Nishida Shun'ei was greatly inspired by Indian culture, and in 1993 went to study painting for a year as an Overseas Training Fellow of the Japanese Agency for Cultural Affairs. While in India he was awakened to portraiture and in 1995 received the Nihon Bijutsuin (Japan Art Institute) Award as well as the newly established Adachi Museum of Art Award for his Pushkar no Rojin ("Old man of Pushkar"), depicting the face of an Indian village chief. In 2022, his work inspired by India was exhibited in Hamamatsu City alongside the work of another India-inspired Japanese artist, Fuku Akino.

In 1996 he won the Tenshin Memorial Ibaraki Award for Jakko ("Serene Light") depicting a young monk of Ladakh. In 1997 he received the Nihon Bijutsuin (Japan Art Institute) Award for the second time for "Carlos", which was praised for its use of light in depicting the life and feelings of the subject. Shun'ei was recommended for dōnin ("member") of the institute.

The exhibition Inochi no Sanka led to the publication of the book of the same name in 2003.

Nishida Shun'ei is a Donin (member) and Hyogi-in (Councillor) of the Japan Art Institute. On 22 June 2026, he was announced as the chair of the institute. He is also a member of the Japan Art Academy.

He has been inspired by nature, including Yakushima National Park. His work "The Phoenix" drew from his 2022 year-long stay there. It is 2.05m high and over 50m long, and planned to be twice that length.
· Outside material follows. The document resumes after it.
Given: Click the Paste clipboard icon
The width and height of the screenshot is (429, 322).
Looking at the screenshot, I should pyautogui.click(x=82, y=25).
== Awards and exhibitions ==

- 1971 – Won Chubu Shunyo kai Award, selected at Shunyo kai 3 times.
- 1983 – Received the Award of Excellence in the 7th Yamatane Museum of Art Award Exhibition.
- 1984 – Gained the Grand Prize of 84 Tokyo Central Museum Japanese Painting Grand Prize Exhibition.
- 1990 – Obtained the Contemporary Art Exhibition Recommendation Award in the first Ryoyo no Me Exhibition. Exhibited at the Contemporary Screen Painting Exhibition (Western Germany and the others).
- 1995 – Won the 50th and 51st spring In-ten (Japan Art Institute Exhibition) Encouragement Award. Received the Japan Fine Arts Institute Exhibition Award Taikan Award in the 80th In-ten. Gained the 1st Adachi Museum of Art Award.
- 1996 – Received the Encouragement Award of the 81st In-ten, the Tenshin Memorial Ibaraki Award and the Scholarship Award of the Japan Art Institute. Exhibited at the 30th Contemporary Art Selective Exhibition of the Agency for the Cultural Affairs (In 1998, 2003 and 2006 as well).
- 1997 – Won the Japan Fine Arts Institute Exhibition Award Taikan Award in the 82nd In-ten. The Exhibition of excellent artworks purchased by the Agency for Cultural Affairs in 1997 (Ueno Nihon Geijutsu Kaikan).
- 1998 – Recommended as Donin (member) at the Japan Art Institute.
- 2002 – Received the Minister of Culture, Education and Science Award in the 87th In-ten. Private exhibition of Nishida, Shun'ei ~Prayer~ (Mitsukoshi Department main store and other places).
- 2003 – Retrospective exhibition of Nishida, Shun'ei ~ In Praise of Life ~ (Imai Museum).
- 2004 – Private exhibition of Nishida, Shun'ei ~ Tranquil time ~ (Seibu Art Forum and other places).
- 2005 – Won the Prime Minister’s Award in the 90th In-ten (Japan Art Institute). Private exhibition of Nishida, Shunei ~ In the Light ~ (at Matsuzakaya Department main store and other places). Private exhibition ~ Nostalgia ~ (Tenmanya main store and other places).
- 2006 – Won the 12th Adachi Museum of Art Award in the 91st In-ten for "Cranes in Kibi".
- 2008 – Private exhibition of Nishida, Shun'ei～On My Way~(Daimaru Department main store and other places).
- 2014 - Won the 10th Adachi Museum of Art Spring Award for "Perception" (Kan), showing a Borzoi dog looking at tbe sky
- 2016 - 75th Japan Art Academy award for Japanese painting, for the painting "Inhabitants of the Forest"

==Works==
1983
- Flower Decorations before a Buddhist Image (150×162)

1984
- Holy Bull (116.7×91)

1990
- Morning (97×193.9)

1995
- Painter of Minituarl (100×100)
- Old Man of Pushkar (218×172)

1996
- Old Man in Mountain (100×100)
- Hints of Light (210×172)

1997
- Carlos (72×210)

2002
- King　182×498 (Screen painting)

2005
- Moon in February (182×332)

2006
- Cranes in Kibi (Screen painting)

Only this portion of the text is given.